Bush Appoints Corporate Hack to Regulatory Position

President Bush is once again employing his beloved recess-appointment technique to sneak a loyalist into a position of significant power. This time around, Bush has tagged a devout pro-business, anti-regulation, free-market fanatic named Susan Dudley to become the head of the Office of Information and Regulatory Affairs (OIRA). Of course, as a recess appointment, Dudley will not be subject to Senate questioning, approval, or confirmation.

OIRA, which is part of the Office of Management and Budget (OMB), is instrumental in developing regulatory standards and authorizing regulatory policy from the Food and Drug Administration, the Environmental Protection Agency, and the National Highway Traffic Safety Administration, among other groups.

Dudley’s appointment has been sharply criticized by a wide range of concerned citizens who are alarmed by her staunchly pro-industry record. In the past, she has been an outspoken opponent of tougher emissions and smog standards, and is generally viewed as an avid defender of corporate interests. She has even spoken out against protective auto air bags, calling them too costly.

“Bypassing the Senate is a sign that the president does not have faith that Dudley could get through the process on her own merits,” said Robert Shull of government watchdog Public Citizen. “Instead of facing up to her record on the issues, the president has decided to evade public accountability and just hand her this incredibly powerful office.”

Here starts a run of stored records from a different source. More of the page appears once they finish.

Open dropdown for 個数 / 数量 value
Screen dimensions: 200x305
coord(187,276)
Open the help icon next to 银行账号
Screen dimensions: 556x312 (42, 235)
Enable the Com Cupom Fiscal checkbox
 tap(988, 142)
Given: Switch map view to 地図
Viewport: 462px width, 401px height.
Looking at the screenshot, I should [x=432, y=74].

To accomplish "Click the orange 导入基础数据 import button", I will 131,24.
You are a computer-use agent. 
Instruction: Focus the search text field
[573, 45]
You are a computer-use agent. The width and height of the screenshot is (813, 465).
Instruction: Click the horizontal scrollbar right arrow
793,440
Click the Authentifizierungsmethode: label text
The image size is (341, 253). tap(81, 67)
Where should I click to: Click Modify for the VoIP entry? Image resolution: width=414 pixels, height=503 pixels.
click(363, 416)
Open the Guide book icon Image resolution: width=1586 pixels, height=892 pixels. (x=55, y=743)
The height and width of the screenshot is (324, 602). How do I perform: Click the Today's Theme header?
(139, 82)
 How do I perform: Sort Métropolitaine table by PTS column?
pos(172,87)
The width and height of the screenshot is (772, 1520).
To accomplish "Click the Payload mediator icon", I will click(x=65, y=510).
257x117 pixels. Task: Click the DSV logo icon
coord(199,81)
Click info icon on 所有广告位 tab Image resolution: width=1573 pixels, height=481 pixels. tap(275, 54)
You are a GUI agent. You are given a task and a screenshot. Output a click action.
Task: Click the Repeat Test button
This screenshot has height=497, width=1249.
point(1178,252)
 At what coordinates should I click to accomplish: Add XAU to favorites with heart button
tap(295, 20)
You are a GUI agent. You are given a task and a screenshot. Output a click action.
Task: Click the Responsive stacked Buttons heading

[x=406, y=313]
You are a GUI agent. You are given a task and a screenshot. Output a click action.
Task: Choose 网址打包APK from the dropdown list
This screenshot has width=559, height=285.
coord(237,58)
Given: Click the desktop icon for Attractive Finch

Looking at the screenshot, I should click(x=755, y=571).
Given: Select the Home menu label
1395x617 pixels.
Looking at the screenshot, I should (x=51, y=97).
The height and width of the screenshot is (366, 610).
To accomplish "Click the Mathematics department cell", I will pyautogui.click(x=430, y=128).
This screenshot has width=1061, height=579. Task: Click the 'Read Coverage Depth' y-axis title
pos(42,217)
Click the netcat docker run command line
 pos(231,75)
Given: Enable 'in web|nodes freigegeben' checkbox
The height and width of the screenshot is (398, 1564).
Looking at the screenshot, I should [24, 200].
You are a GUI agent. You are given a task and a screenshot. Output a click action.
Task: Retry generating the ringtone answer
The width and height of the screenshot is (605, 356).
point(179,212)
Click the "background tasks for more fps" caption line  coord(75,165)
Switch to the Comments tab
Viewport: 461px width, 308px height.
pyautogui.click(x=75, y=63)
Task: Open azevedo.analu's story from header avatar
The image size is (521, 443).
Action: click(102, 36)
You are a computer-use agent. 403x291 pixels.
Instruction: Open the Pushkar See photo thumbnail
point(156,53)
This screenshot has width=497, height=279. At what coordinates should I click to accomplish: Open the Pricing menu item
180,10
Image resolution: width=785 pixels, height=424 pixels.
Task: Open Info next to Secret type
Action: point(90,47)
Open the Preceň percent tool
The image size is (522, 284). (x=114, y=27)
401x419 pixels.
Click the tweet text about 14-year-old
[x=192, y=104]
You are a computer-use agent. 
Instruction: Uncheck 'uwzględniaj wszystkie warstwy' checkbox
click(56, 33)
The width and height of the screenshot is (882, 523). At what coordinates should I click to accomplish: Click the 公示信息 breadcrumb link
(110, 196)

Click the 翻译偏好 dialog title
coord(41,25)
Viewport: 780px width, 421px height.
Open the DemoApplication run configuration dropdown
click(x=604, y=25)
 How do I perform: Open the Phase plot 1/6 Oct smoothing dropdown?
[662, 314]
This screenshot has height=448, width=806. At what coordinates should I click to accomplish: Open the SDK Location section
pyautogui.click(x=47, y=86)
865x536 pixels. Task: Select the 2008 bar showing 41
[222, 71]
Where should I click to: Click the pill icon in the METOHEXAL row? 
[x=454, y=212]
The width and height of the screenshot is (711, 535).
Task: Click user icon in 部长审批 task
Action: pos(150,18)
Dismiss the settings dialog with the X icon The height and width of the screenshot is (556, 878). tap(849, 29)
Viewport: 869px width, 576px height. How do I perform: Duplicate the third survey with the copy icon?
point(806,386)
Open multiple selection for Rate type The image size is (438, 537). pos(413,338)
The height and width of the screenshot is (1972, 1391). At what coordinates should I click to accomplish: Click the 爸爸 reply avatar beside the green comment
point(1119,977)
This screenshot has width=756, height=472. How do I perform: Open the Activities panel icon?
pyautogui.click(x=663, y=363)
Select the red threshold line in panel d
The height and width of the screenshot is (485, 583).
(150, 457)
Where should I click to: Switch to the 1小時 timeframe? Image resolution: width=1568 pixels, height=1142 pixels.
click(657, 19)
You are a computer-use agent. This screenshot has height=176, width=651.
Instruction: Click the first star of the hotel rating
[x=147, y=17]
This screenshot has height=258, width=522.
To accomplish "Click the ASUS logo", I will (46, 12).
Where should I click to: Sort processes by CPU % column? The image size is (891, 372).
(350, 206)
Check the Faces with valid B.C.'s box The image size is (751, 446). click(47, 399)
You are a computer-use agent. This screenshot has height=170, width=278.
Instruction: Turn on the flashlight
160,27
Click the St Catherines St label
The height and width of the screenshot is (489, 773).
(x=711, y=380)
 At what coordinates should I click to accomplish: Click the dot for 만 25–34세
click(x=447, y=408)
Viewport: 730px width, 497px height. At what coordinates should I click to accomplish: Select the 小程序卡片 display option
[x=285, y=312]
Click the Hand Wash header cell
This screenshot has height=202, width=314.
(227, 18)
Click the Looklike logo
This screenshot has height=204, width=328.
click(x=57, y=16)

“This is devastating news for the public,” added Public Citizen President Joan Claybrook. “Dudley has a record of unrelenting hostility to regulatory protections for the public health, safety, consumers, the environment, privacy rights–everything that we expect our government to provide.”

The National Resources Defense Council (NRDC) has called her a “radical reactionary who believes in allowing arsenic in drinking water and that smog is actually beneficial because it can protect people from sunburn.”

According to the NRDC’s Wesley Warren, “The Bush administration’s appointment of Susan Dudley … presents another threat to the federal government’s ability to safeguard Americans and hold industry responsible for its actions. Appointing her during recess is a blatant disregard for a fair and open process, which the American people deserve. Dudley’s own writings show she has a history as an enemy of regulation and her belief that cost savings for industry outweighs protecting the public.”

In 2006, under a Republican-controlled Congress, Dudley’s nomination was still so controversial that discussion of her relative merits never even made it out of the committee stage.

“A recess appointment of the anti-regulatory extremist Susan Dudley as the new regulatory czar is more than just a slap in the face of the Senate,” added Public Citizen’s Shull. “It is a signal that the Bush administration is moving from siege to all-out war on the nation’s public protections.”